* Begin Stored records *

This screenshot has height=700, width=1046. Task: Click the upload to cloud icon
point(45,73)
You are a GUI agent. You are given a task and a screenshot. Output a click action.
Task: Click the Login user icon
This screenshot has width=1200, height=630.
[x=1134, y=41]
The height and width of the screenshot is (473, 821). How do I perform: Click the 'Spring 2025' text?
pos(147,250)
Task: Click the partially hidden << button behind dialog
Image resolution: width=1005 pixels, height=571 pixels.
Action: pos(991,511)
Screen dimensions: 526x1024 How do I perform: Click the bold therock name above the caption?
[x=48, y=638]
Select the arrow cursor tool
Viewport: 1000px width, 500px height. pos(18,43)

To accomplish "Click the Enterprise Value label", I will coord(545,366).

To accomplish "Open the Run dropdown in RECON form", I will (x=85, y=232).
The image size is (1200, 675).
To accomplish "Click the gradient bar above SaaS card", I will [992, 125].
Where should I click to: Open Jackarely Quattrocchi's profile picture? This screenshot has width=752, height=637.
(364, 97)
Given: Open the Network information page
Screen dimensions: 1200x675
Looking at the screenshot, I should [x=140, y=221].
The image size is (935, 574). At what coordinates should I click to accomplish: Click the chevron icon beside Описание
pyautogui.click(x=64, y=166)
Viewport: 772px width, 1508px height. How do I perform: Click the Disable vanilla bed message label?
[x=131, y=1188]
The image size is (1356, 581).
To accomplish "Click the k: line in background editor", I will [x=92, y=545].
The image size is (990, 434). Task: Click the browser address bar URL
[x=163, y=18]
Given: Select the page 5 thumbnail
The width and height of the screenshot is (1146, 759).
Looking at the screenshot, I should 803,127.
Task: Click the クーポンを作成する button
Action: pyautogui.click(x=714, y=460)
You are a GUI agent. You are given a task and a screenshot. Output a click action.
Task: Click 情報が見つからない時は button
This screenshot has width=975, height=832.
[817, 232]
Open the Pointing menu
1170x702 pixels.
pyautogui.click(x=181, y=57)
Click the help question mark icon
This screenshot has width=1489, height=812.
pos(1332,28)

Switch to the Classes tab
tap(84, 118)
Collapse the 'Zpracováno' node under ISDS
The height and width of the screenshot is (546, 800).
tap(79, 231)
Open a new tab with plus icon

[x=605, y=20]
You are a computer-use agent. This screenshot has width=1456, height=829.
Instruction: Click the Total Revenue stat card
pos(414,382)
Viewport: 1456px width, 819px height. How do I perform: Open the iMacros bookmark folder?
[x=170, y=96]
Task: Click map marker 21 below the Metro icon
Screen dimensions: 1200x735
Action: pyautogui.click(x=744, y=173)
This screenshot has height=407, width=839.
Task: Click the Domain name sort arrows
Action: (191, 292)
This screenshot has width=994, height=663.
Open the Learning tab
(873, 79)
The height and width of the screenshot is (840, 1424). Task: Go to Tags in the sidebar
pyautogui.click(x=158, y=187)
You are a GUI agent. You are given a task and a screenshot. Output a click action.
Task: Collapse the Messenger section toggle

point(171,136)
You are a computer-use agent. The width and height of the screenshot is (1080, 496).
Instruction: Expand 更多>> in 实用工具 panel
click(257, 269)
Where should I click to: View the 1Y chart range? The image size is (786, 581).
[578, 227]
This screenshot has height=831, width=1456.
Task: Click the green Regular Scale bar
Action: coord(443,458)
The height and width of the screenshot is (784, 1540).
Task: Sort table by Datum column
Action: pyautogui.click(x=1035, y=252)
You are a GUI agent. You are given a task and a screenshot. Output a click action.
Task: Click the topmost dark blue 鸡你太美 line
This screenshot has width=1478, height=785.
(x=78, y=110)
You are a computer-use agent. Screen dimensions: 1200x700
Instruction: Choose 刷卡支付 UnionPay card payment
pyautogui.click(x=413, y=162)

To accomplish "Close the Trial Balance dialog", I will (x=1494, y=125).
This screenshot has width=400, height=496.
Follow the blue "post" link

* End Stored records *

(Instructions to follow)
Copy all of the rows above exactly, with no changes.

(Response for this exercise)
This screenshot has height=700, width=1046. Task: Click the upload to cloud icon
point(45,73)
You are a GUI agent. You are given a task and a screenshot. Output a click action.
Task: Click the Login user icon
This screenshot has width=1200, height=630.
[x=1134, y=41]
The height and width of the screenshot is (473, 821). How do I perform: Click the 'Spring 2025' text?
pos(147,250)
Task: Click the partially hidden << button behind dialog
Image resolution: width=1005 pixels, height=571 pixels.
Action: pos(991,511)
Screen dimensions: 526x1024 How do I perform: Click the bold therock name above the caption?
[x=48, y=638]
Select the arrow cursor tool
Viewport: 1000px width, 500px height. pos(18,43)

To accomplish "Click the Enterprise Value label", I will coord(545,366).

To accomplish "Open the Run dropdown in RECON form", I will (x=85, y=232).
The image size is (1200, 675).
To accomplish "Click the gradient bar above SaaS card", I will [992, 125].
Where should I click to: Open Jackarely Quattrocchi's profile picture? This screenshot has width=752, height=637.
(364, 97)
Given: Open the Network information page
Screen dimensions: 1200x675
Looking at the screenshot, I should [x=140, y=221].
The image size is (935, 574). At what coordinates should I click to accomplish: Click the chevron icon beside Описание
pyautogui.click(x=64, y=166)
Viewport: 772px width, 1508px height. How do I perform: Click the Disable vanilla bed message label?
[x=131, y=1188]
The image size is (1356, 581).
To accomplish "Click the k: line in background editor", I will [x=92, y=545].
The image size is (990, 434). Task: Click the browser address bar URL
[x=163, y=18]
Given: Select the page 5 thumbnail
The width and height of the screenshot is (1146, 759).
Looking at the screenshot, I should 803,127.
Task: Click the クーポンを作成する button
Action: pyautogui.click(x=714, y=460)
You are a GUI agent. You are given a task and a screenshot. Output a click action.
Task: Click 情報が見つからない時は button
This screenshot has width=975, height=832.
[817, 232]
Open the Pointing menu
1170x702 pixels.
pyautogui.click(x=181, y=57)
Click the help question mark icon
This screenshot has width=1489, height=812.
pos(1332,28)

Switch to the Classes tab
tap(84, 118)
Collapse the 'Zpracováno' node under ISDS
The height and width of the screenshot is (546, 800).
tap(79, 231)
Open a new tab with plus icon

[x=605, y=20]
You are a computer-use agent. This screenshot has width=1456, height=829.
Instruction: Click the Total Revenue stat card
pos(414,382)
Viewport: 1456px width, 819px height. How do I perform: Open the iMacros bookmark folder?
[x=170, y=96]
Task: Click map marker 21 below the Metro icon
Screen dimensions: 1200x735
Action: pyautogui.click(x=744, y=173)
This screenshot has height=407, width=839.
Task: Click the Domain name sort arrows
Action: (191, 292)
This screenshot has width=994, height=663.
Open the Learning tab
(873, 79)
The height and width of the screenshot is (840, 1424). Task: Go to Tags in the sidebar
pyautogui.click(x=158, y=187)
You are a GUI agent. You are given a task and a screenshot. Output a click action.
Task: Collapse the Messenger section toggle

point(171,136)
You are a computer-use agent. The width and height of the screenshot is (1080, 496).
Instruction: Expand 更多>> in 实用工具 panel
click(257, 269)
Where should I click to: View the 1Y chart range? The image size is (786, 581).
[578, 227]
This screenshot has height=831, width=1456.
Task: Click the green Regular Scale bar
Action: coord(443,458)
The height and width of the screenshot is (784, 1540).
Task: Sort table by Datum column
Action: pyautogui.click(x=1035, y=252)
You are a GUI agent. You are given a task and a screenshot. Output a click action.
Task: Click the topmost dark blue 鸡你太美 line
This screenshot has width=1478, height=785.
(x=78, y=110)
You are a computer-use agent. Screen dimensions: 1200x700
Instruction: Choose 刷卡支付 UnionPay card payment
pyautogui.click(x=413, y=162)

To accomplish "Close the Trial Balance dialog", I will (x=1494, y=125).
This screenshot has width=400, height=496.
Follow the blue "post" link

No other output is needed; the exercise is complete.